Keep the powder dry for the trough of the bear market
Weimin Xie, MX Capital
Our view is we are at the very last stage of a long bull market and the next bear market is not far away.
While the growth stocks all have strong business momentum, the market is ignorant of their risks and disregards the importance of valuation.
Since the start of the year, our portfolio has been running on average 35% cash and a further 50% short position on equity indices.
Our defensive stance has a major drag on our recent performance, but our defensiveness should protect us well during the inevitable downturn.
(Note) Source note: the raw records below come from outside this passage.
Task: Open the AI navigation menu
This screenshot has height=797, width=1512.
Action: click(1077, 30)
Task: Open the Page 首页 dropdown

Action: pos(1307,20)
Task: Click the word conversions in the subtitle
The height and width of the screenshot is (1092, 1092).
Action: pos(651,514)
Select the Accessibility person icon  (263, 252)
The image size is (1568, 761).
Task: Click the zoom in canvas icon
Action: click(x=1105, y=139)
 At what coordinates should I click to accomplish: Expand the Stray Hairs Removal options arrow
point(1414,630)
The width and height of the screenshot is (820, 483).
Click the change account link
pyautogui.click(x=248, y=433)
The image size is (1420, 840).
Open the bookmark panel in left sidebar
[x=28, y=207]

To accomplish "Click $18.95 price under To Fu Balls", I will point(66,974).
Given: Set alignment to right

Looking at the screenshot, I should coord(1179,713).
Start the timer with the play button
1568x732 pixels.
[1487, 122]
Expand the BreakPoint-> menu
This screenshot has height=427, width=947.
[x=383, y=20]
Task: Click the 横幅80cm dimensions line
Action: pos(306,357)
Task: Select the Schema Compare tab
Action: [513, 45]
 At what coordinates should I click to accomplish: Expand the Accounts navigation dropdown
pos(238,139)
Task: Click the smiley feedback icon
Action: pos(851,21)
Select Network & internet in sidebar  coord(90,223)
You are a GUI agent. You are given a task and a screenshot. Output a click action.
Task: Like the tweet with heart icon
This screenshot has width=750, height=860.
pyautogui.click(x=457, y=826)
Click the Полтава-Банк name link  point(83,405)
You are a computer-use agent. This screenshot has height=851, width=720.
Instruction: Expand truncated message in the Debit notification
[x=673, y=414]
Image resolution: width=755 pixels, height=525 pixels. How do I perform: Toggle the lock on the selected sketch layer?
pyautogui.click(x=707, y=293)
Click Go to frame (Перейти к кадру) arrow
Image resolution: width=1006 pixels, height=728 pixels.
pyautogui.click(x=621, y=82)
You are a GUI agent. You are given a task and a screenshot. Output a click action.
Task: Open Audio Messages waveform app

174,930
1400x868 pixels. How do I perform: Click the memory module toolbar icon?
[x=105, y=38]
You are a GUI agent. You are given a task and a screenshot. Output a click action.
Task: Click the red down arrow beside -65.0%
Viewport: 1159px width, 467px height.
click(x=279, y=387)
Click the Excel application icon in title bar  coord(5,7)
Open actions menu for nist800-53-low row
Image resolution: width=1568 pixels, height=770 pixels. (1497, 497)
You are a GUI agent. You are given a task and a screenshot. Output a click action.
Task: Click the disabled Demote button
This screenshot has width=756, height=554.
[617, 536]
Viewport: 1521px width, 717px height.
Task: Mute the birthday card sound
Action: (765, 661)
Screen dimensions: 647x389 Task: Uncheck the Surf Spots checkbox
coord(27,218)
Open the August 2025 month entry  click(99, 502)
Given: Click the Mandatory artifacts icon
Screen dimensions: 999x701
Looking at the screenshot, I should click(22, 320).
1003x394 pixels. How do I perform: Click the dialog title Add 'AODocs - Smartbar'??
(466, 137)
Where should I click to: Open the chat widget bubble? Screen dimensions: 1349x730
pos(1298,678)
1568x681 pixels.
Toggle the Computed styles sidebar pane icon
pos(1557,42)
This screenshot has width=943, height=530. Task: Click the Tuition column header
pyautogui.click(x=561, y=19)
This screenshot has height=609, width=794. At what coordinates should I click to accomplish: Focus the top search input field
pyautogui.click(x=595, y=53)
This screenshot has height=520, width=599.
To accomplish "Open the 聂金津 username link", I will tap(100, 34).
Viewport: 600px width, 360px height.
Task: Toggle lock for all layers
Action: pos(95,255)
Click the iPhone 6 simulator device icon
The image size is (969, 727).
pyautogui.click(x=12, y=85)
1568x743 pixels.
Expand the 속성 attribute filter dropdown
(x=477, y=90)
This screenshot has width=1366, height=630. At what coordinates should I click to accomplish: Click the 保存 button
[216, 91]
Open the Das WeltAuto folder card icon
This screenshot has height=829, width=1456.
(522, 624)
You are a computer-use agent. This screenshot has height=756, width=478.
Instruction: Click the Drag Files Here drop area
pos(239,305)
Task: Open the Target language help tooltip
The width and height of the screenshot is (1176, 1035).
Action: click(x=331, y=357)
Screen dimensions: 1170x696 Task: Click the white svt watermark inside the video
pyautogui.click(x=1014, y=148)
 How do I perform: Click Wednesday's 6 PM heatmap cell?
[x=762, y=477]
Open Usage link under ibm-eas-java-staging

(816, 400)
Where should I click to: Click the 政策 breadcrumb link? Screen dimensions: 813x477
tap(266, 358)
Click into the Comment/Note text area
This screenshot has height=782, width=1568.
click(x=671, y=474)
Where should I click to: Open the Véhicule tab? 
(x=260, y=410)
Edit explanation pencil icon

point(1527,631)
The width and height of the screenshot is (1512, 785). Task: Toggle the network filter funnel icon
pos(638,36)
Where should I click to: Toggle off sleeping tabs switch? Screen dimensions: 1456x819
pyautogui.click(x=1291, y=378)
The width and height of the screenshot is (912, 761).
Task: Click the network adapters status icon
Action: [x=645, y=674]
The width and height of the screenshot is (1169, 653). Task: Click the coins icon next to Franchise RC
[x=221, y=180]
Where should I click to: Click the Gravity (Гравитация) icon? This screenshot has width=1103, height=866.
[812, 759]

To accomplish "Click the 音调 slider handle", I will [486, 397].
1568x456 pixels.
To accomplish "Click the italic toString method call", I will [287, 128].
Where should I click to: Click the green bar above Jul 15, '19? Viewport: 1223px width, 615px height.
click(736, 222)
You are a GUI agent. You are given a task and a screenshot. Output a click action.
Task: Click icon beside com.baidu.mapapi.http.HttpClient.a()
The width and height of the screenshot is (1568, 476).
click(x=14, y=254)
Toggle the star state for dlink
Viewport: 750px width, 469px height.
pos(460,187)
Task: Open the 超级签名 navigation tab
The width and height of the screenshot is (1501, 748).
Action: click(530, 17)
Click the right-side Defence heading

However, every dollar of hedging expense and profit forgone today to protect our capital is going to worth substantially more at the trough of a bear market.
Investing in Appen and other future leaders
Natalie Tam, Aberdeen Standard Investments
We’ve been tilting our portfolio towards companies that we see becoming the next generation of leaders. Companies like Xero, Vista Group International and Appen are benefiting from substantial long term tailwinds as technology shifts to cloud and AI applications.
Weakness in consumer confidence has impacted domestically focused stocks, like Bapcor, which is looking cheap relative to its historic trading levels.
The question we ask ourselves is whether the headwinds facing a stock are cyclical or structural. If the issues are largely cyclical, then there is an opportunity to buy something at cheaper valuations on the view that in 2-3 years’ time, the cycle will have turned.
Structural problems are harder to overcome and require more confidence in management’s ability to navigate around problems, which isn’t easy.
Buy fundamentally strong companies - regardless of the environment
Mark Arnold, Hyperion Asset Management
The current market is challenging for investors - low growth and low interest rates make for difficult business conditions and the current unprecedented levels of market volatility makes it hard for investors to not get caught up in market sentiment.
We do expect growth, rates, and inflation to rise moderately over the next 12 months but in the medium to long term, both economic growth and rates will remain subdued, making it more difficult for businesses to succeed.
Hyperion is a long-term investor, so regardless of the economic environment we always seek to invest in businesses we believe are fundamentally strong. In this respect, the positioning of our portfolio does not change.
We invest in companies with quality business propositions, strong management, and large and growing addressable markets because these businesses are more likely to produce predictable, sustainable earnings growth.
Having said that, portfolio construction does play a role in long-term success because it contributes significantly to overall risk-adjusted returns. It is possible to take a long-term view, but also to take opportunistic advantage of short-term share price volatility – and shift stock weights and up and down. In practice, this often means buying when individual share prices are weak and selling when they are strong.
Just keep focused on total return
Steve Johnson, Forager Funds
If I look through the cycle and out the other side, what is my total return going to be, and how does that compare to the returns on offer from the expensive defensives?
To answer those questions you need to take a stab at how long, how deep and how impactful the cycle is going to be.
Unfortunately, I think the market is doing a pretty good job of weighing up the two.
It’s not clear to me that the domestically focussed companies are cheap enough to justify investing yet. And those with offshore or defensive earnings are generally trading at premium prices because of it.